# I'm about to, I was wondering...



## SarahBeth

How or do these translate into Arabic? For example, instead of "I'm going to the store", "I'm about to go to the store" [we in the Southern US would say, "I'm fixin' to go to the store  ] and instead of "Do you have any new books for sale?", "I was wondering, do you have any new books for sale?"


----------



## elroy

My suggestions:

I'm about to go to the store = بعد قليل أذهب إلى الدكان.

I was wondering, do you have any new books for sale? = يا ترى، هل لديك كتب جديدة للبيع؟

The problem with translating such colloquial "cushioning phrases" is that these would not really be used in standard Arabic, unless you were writing a novel with dialogue.  I'm far more able to give you equivalents of these expressions in colloquial Arabic, because that's the variety of the language we'd use to say them.  However, unless you specify which version(s) of the language you'd like I must assume that you mean standard Arabic.


----------



## Josh_

What about ?*كاد*
*
أكاد الذهاب إلى الدكان 

*I know that qarrab (2arrab) is used in Egyptian colloquial as a meaning of "about to ...", but I do not know if it is used that way in fusHa


----------



## elroy

Josh Adkins said:
			
		

> What about ?*كاد*:
> 
> 
> *أكاد الذهاب إلى الدكان *


 
Yes, that would work too - in fact, it sounds better than mine - but it's

أكاد *أذهب*



> I know that qarrab (2arrab) is used in Egyptian colloquial as a being of "about to ...", but I do not know if it is used that way in fusHa


 
In Palestinian Arabic "2arrabet aruu7" means "It's almost time for me to go."

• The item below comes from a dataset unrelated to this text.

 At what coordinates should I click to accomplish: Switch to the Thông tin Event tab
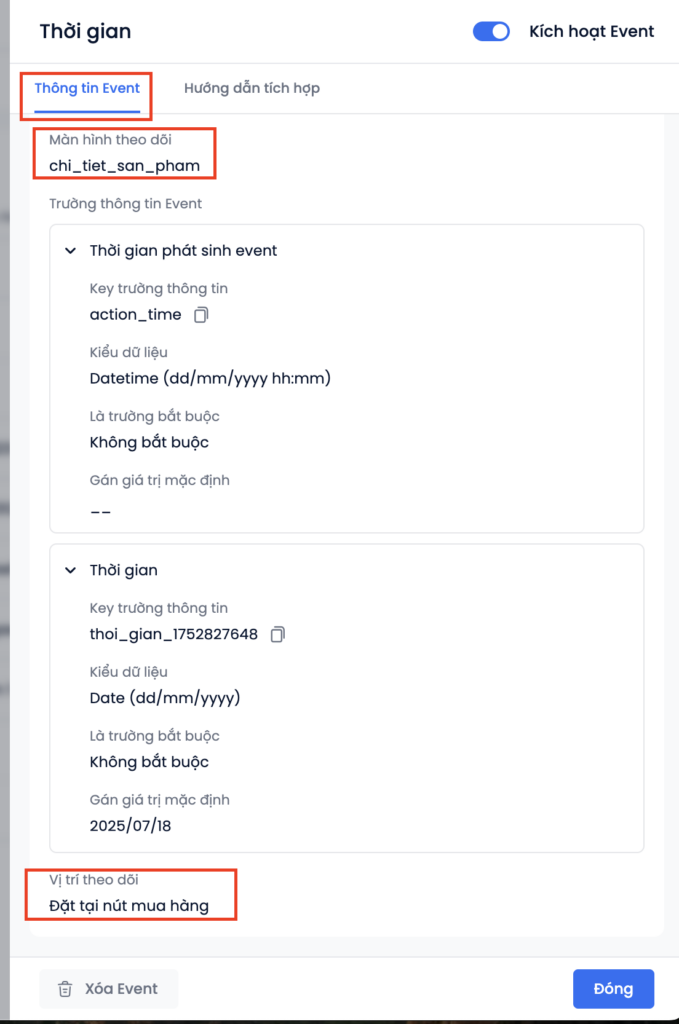87,88
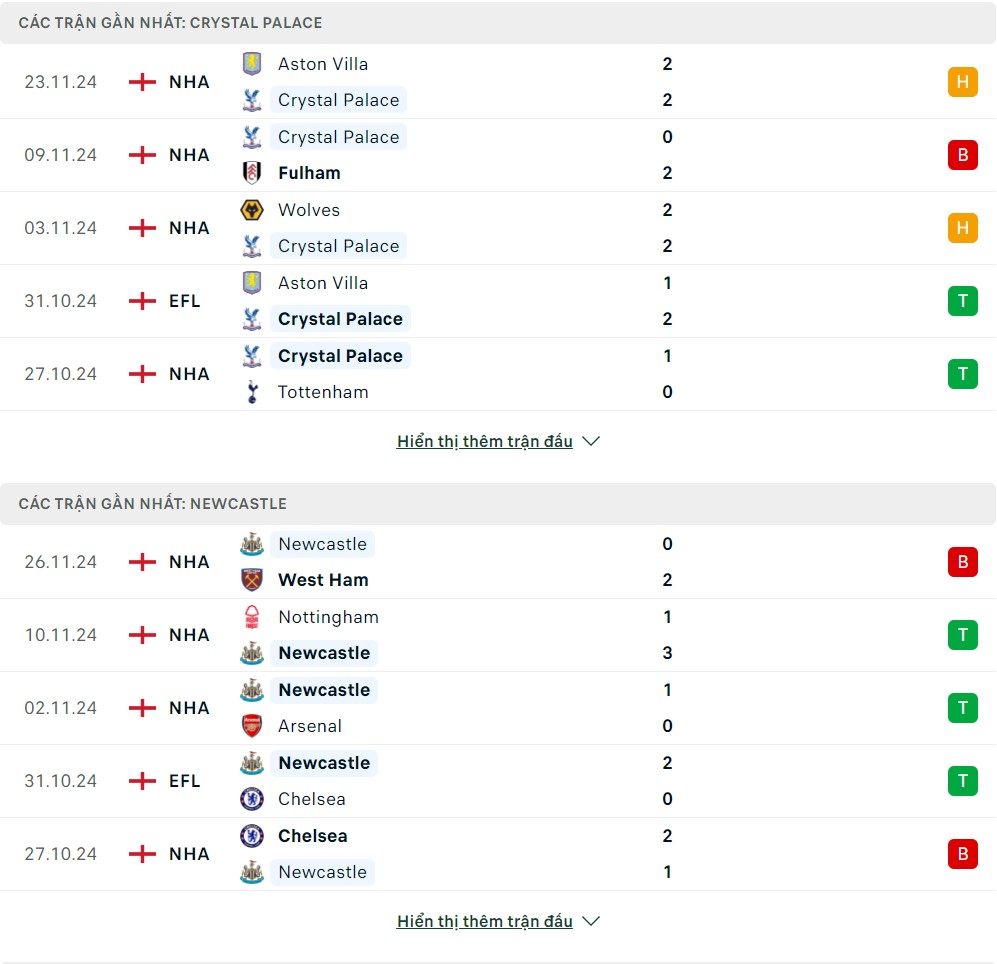Click the Wolves club crest icon
The width and height of the screenshot is (997, 964).
coord(252,210)
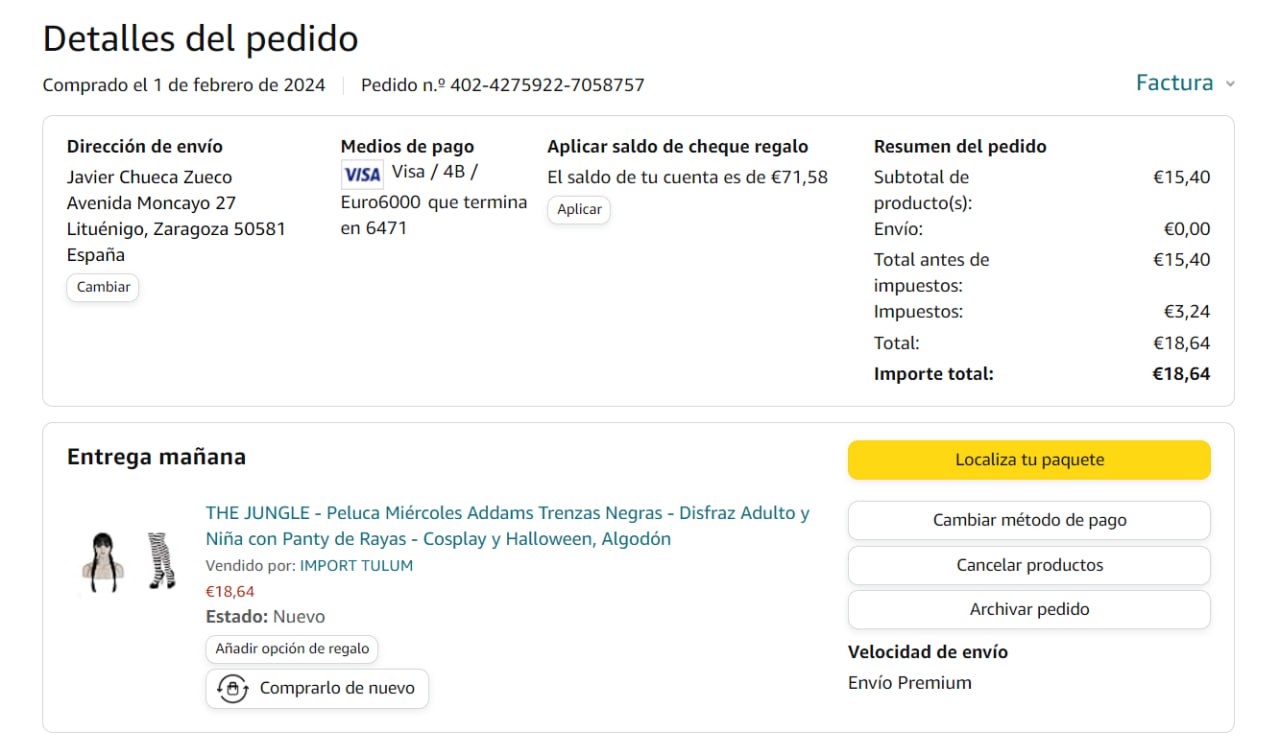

I don't think it's used that way in FuS7a.


----------



## Josh_

You mean:

*أكاد أن أذهب*

But why wouldn't the the maSdar following the conjugated verb work in this case?


----------



## elroy

Josh Adkins said:
			
		

> You mean:
> 
> *أكاد أن أذهب*
> 
> But why wouldn't the the maSdar following the conjugated verb work in this case?


 
No, I meant it the way I wrote it. 

I've never seen or heard it with a MaSdar or with أن + verb. I guess the latter could work as an alternative option (but I'm not sure), but I'm pretty sure the MaSdar would not work here. I don't know why, but it just sounds wrong. Maybe someone else has an official explanation.


----------



## Josh_

Oh, that's right, it functions similar to *كان* .  But it is listed as either way in the Hans Wehr.  Maybe there is a difference in meaning when *أن *is used.

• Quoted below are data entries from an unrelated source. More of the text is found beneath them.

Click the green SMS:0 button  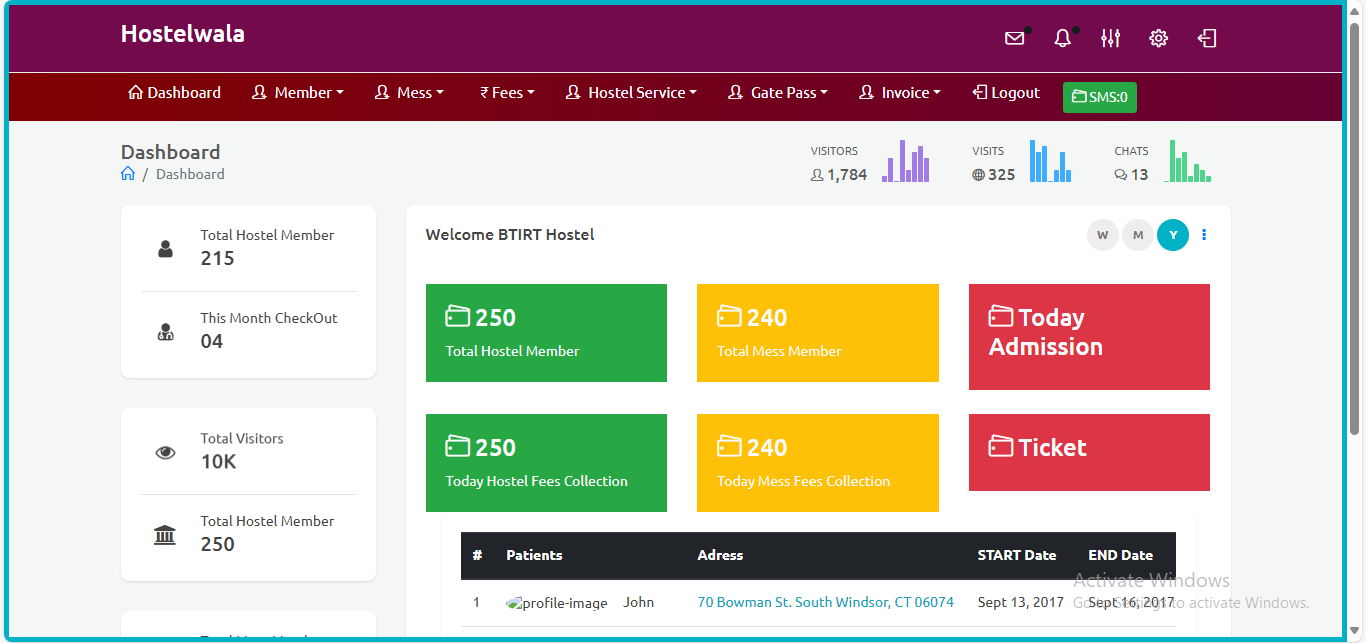tap(1099, 97)
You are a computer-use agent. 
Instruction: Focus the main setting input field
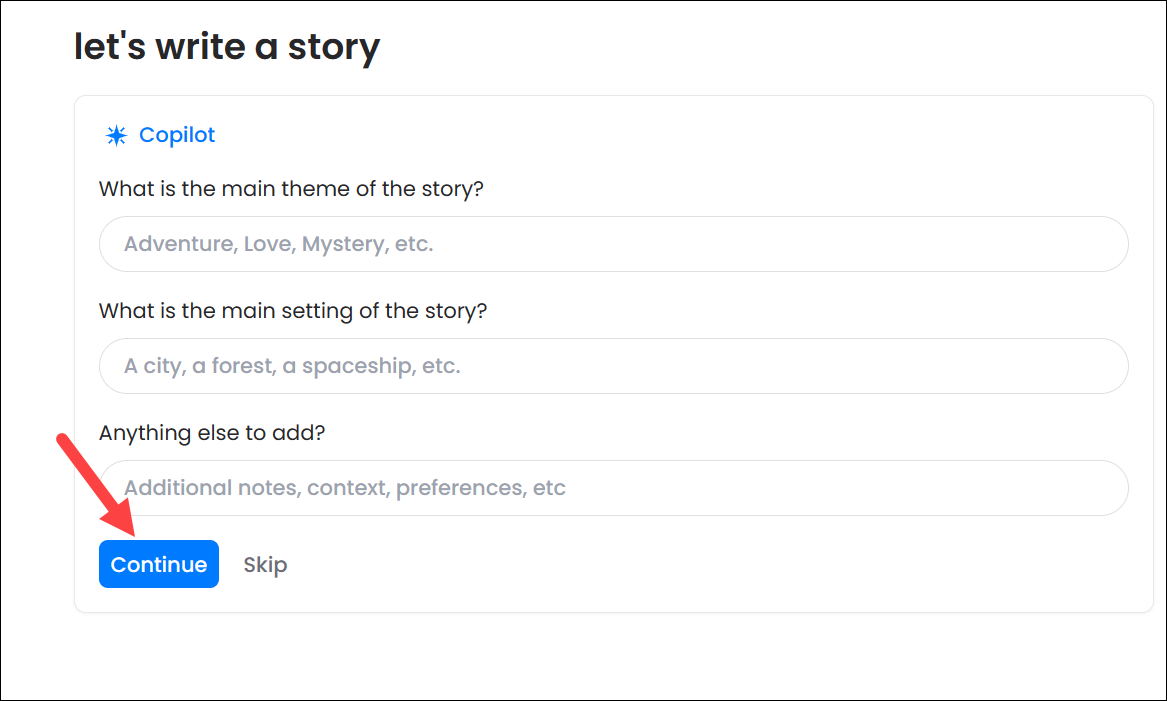[613, 366]
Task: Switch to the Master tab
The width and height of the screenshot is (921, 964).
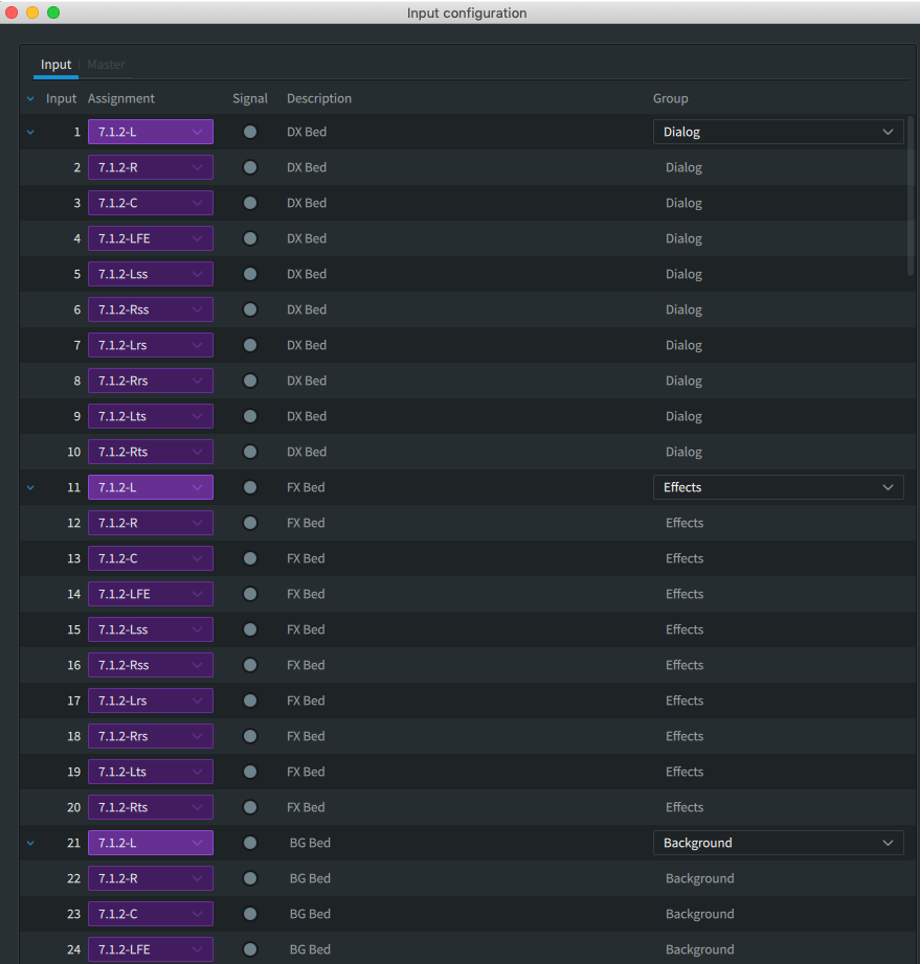Action: tap(105, 65)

Again, maybe when *أن *is used the maSdar would be ok, but when used without it, like *كان *, it would not work.


----------



## SarahBeth

Sorry, I should have been more clear.  I'm interested in knowing the colloquial versions of these phrases.


----------



## elroy

Here are some suggestions in Palestinian Arabic:

*I'm about to go to the store.
_Ana kamaan ishway raaye7/raay7a 3ad-dukkaan._
_Ana naawi/naawye halla2 aruu7 3ad-dukkaan._
(raaye7/naawi - masculine; raay7a/naawye - feminine)

I would not use "2arrabet aruu7" in this sentence.

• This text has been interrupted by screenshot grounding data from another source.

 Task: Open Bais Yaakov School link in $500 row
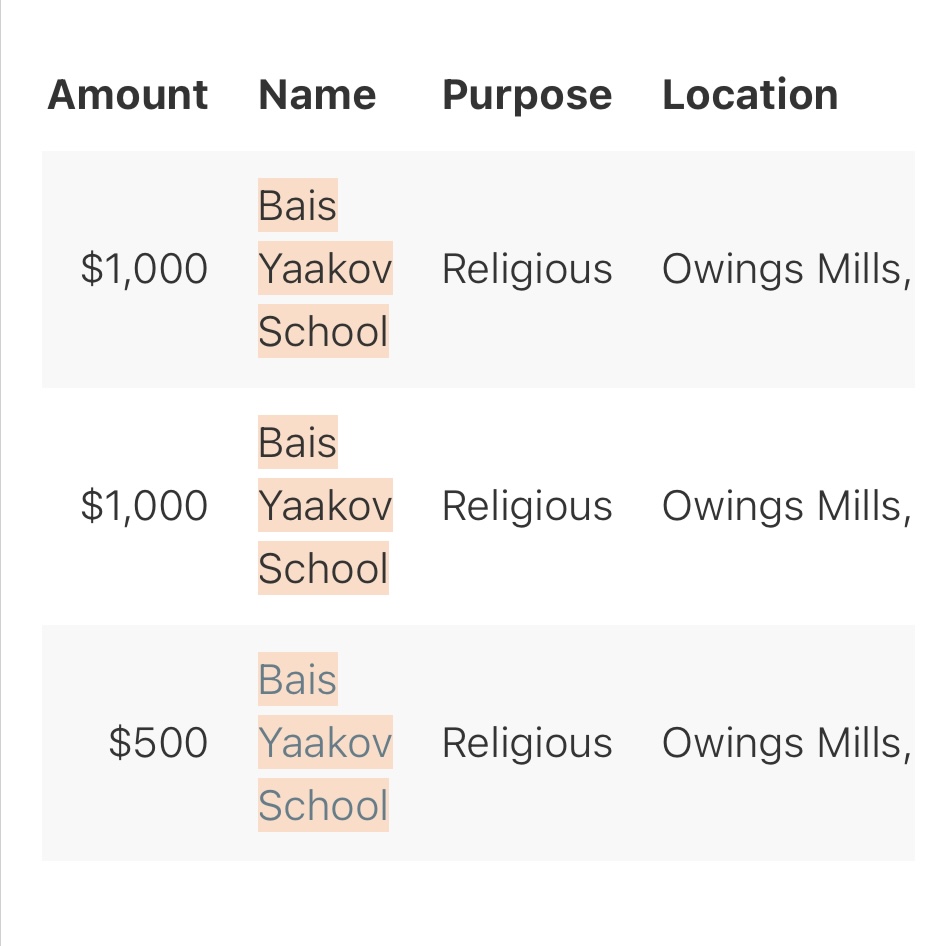pos(326,742)
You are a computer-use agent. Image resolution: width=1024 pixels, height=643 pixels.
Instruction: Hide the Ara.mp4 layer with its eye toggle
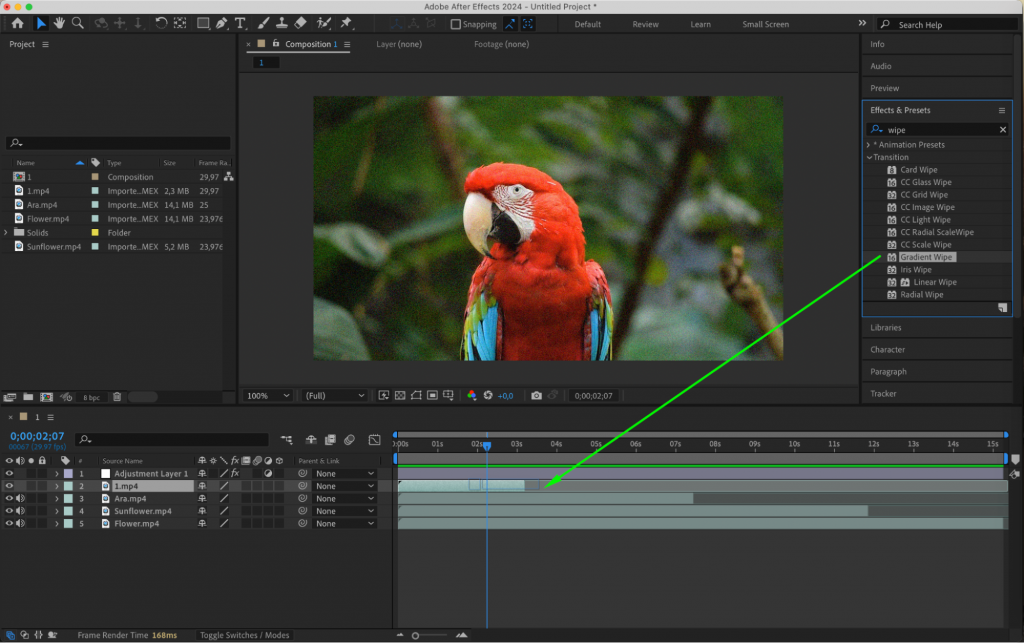(x=9, y=498)
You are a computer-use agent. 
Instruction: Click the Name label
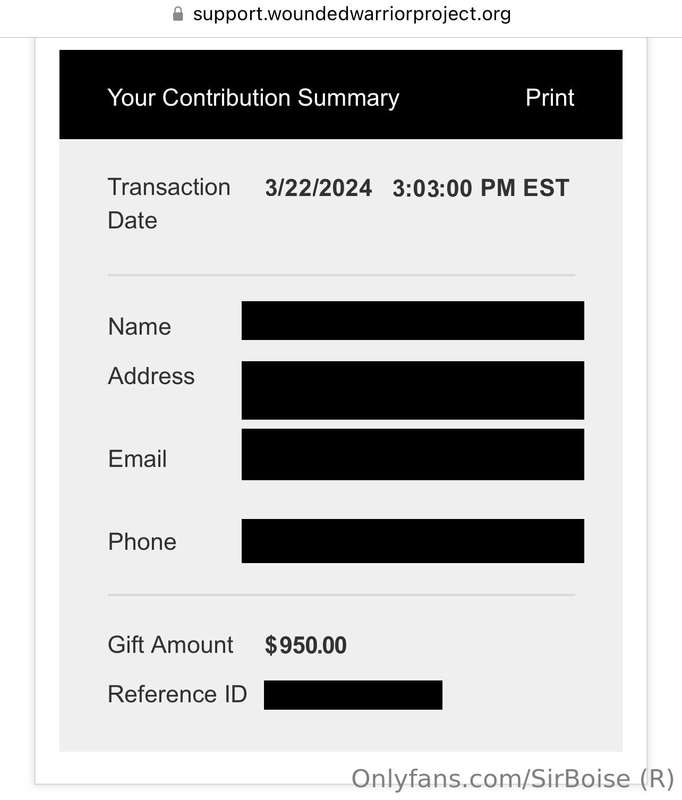[139, 327]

*I was wondering, do you have any new books for sale?
_Ballaahi 3indak kutub ijdiide lal-bee3?_
_3indak balla kutub ijdiide lal-bee3?_


----------



## Josh_

In Egyptian:

"I'm about to go to the store."

2arrabt aruuH il-maHall/il-dukkaan.
or
HaruuH il-maHall/dukkaan 2urayyib.
HaruuH il-maHall/dukkaan fil-2ariib il-3aagil.

If there are better ways, hopefully others will provide them.



"I was wondering, do you have any new books for sale?"

"I was wondering" seems like one of those difficult phrases to translate into Arabic. 
Here is a suggestions in Egyptian Arabic:

3andaksh/3andukuush kutub gadiida (lil-bee3)?
3andak followed by the 'sh' gives the meaning of "you don't happen to have...?" So the sentence would literally be "you don't happen to have any new books?"  The "lil-bee3" is really unnecessary


----------



## ayed

I'm going to the store
*أنا ذاهب إلى المتجر*
*colloquial :*
*أنا رايح للدكان*
I'm about to go to the store
*أنا على وشك الذهاب إلى المتجر*
*colloquial*
*أنا ماشي للدكان*
I'm fixin' to go to the store 
*أنا عازم على الذهاب إلى المتجر*
*Colloquial :*
*أنا معزم على المراح إلى الدكان*


I was wondering, do you have any new books for sale
*أتساءل ، هل لديك أي كتب جديدة للبيع؟*
*Colloquial :*
*أبسأل هل عندك/هو عندك أي كتب جديدة للبيع*


----------



## Josh_

ayed said:
			
		

> I was wondering, do you have any new books for sale
> *أتساءل* *، هل لديك أي كتب جديدة للبيع؟*


I actually thought about the word *أتساءل *but I believe it is reflexive, i.e. I am wondering to myself; I am asking myself -- and as such not a question you would ask to someone else. But, I guess it would also work in this context as well. I've always been curious about this word and wondered about the exact usage.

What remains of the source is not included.